[Pixel coordinate grounding data]

______

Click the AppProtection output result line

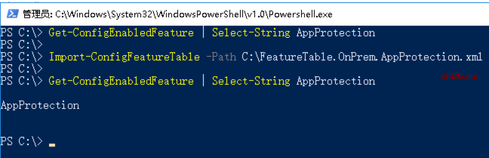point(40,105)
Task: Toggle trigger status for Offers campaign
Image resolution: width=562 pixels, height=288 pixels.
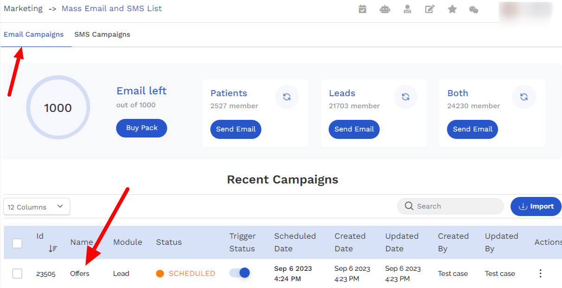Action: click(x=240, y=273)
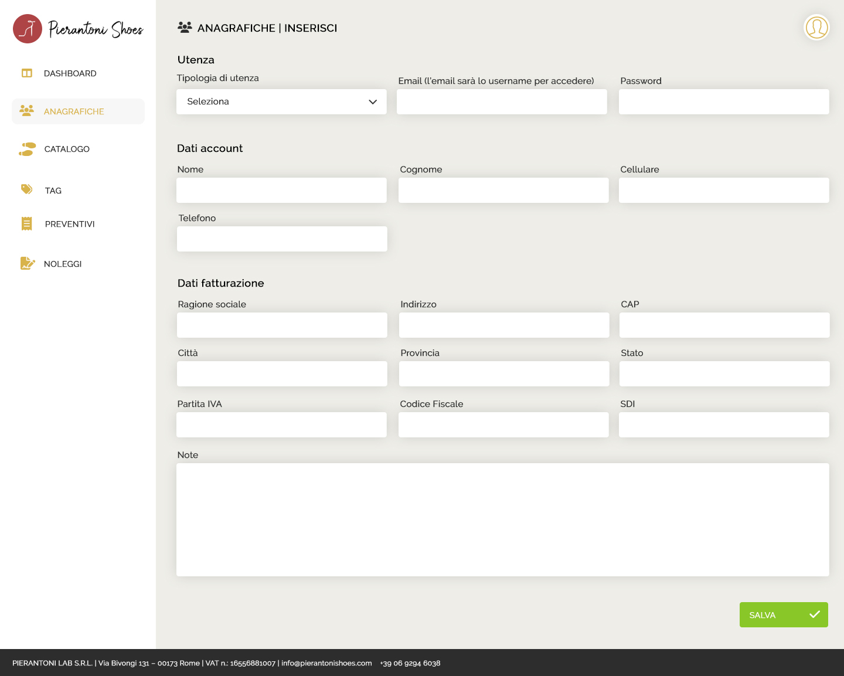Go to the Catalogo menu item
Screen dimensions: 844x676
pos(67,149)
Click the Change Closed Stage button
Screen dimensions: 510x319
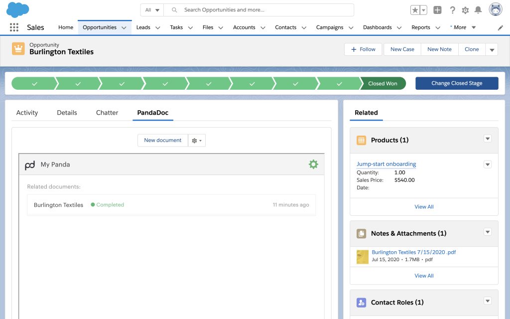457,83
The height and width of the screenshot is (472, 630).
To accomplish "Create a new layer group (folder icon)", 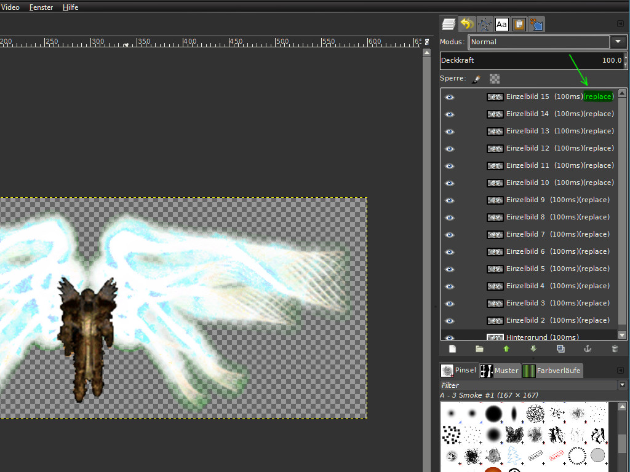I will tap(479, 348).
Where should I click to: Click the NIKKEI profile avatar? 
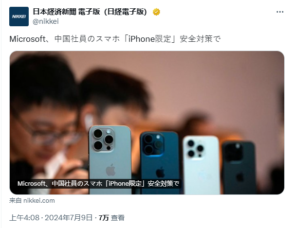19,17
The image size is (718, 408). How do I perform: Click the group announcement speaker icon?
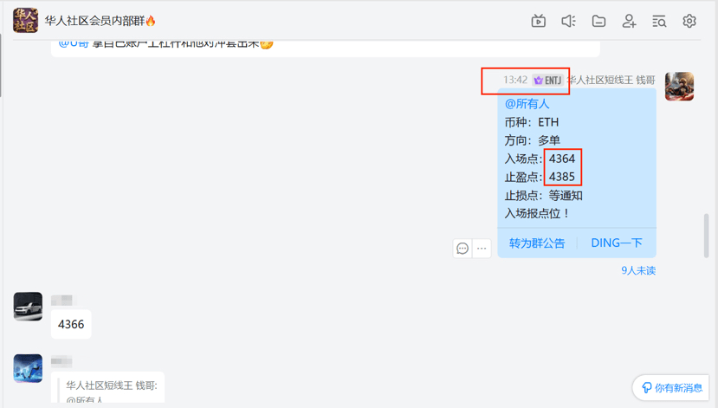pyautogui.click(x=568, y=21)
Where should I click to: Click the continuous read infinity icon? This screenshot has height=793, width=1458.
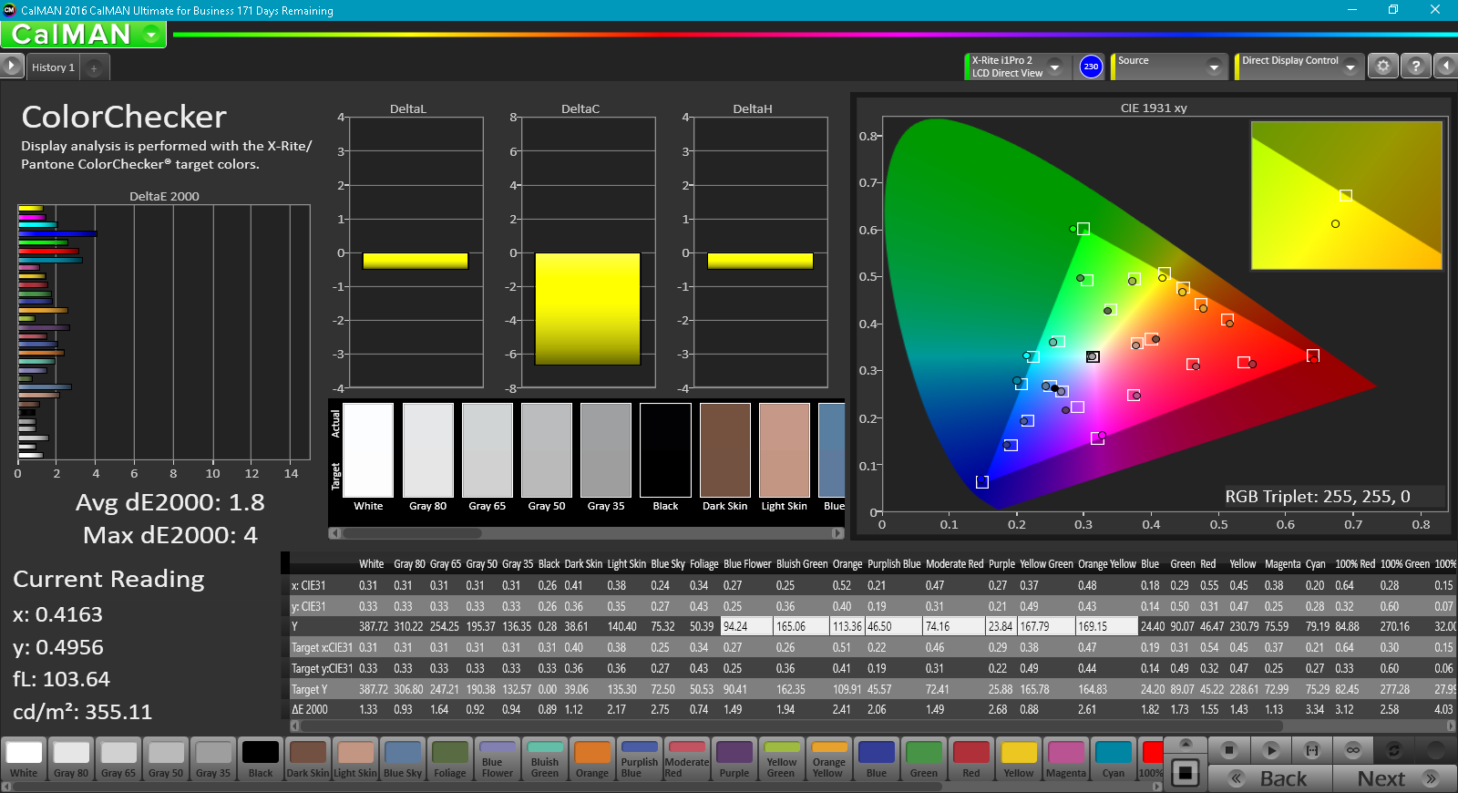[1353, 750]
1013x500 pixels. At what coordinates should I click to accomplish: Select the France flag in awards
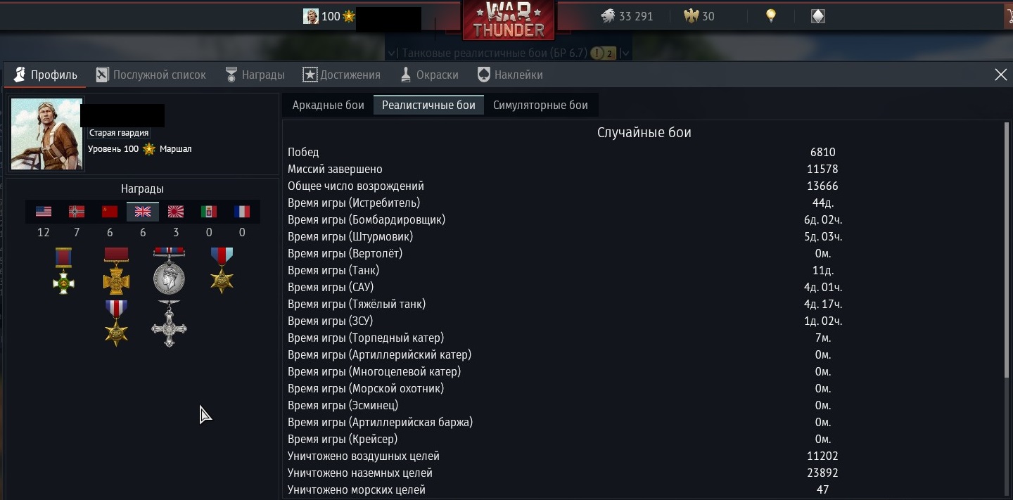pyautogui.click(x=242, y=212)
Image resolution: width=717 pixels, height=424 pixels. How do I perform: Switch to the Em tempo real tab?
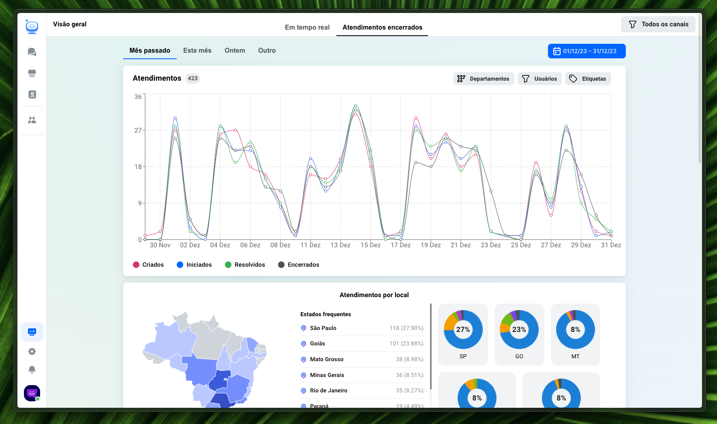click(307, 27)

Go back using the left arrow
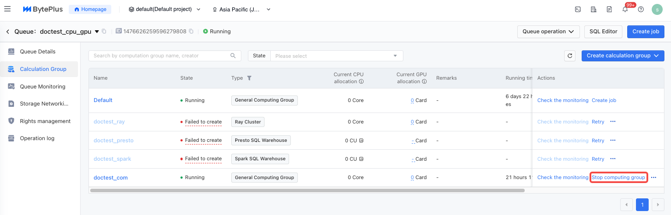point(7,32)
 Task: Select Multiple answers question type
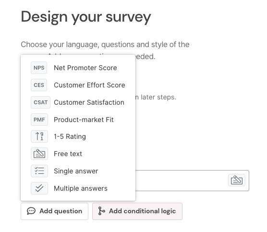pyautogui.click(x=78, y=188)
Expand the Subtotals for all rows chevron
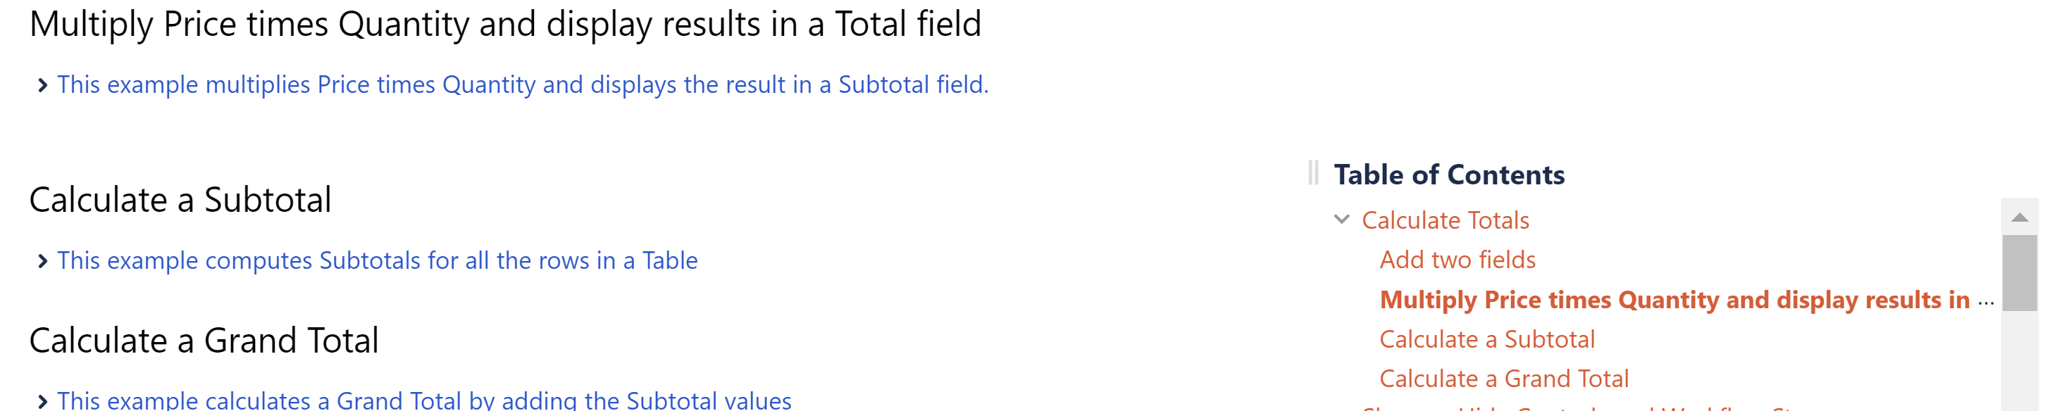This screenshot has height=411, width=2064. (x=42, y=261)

______

In the records above, find the line that contains "Go back using the left arrow" and retype it and all lines after it exactly, leaving out any pictures.

Go back using the left arrow
point(7,32)
 Task: Select Multiple answers question type
pyautogui.click(x=78, y=188)
Expand the Subtotals for all rows chevron
This screenshot has height=411, width=2064. (x=42, y=261)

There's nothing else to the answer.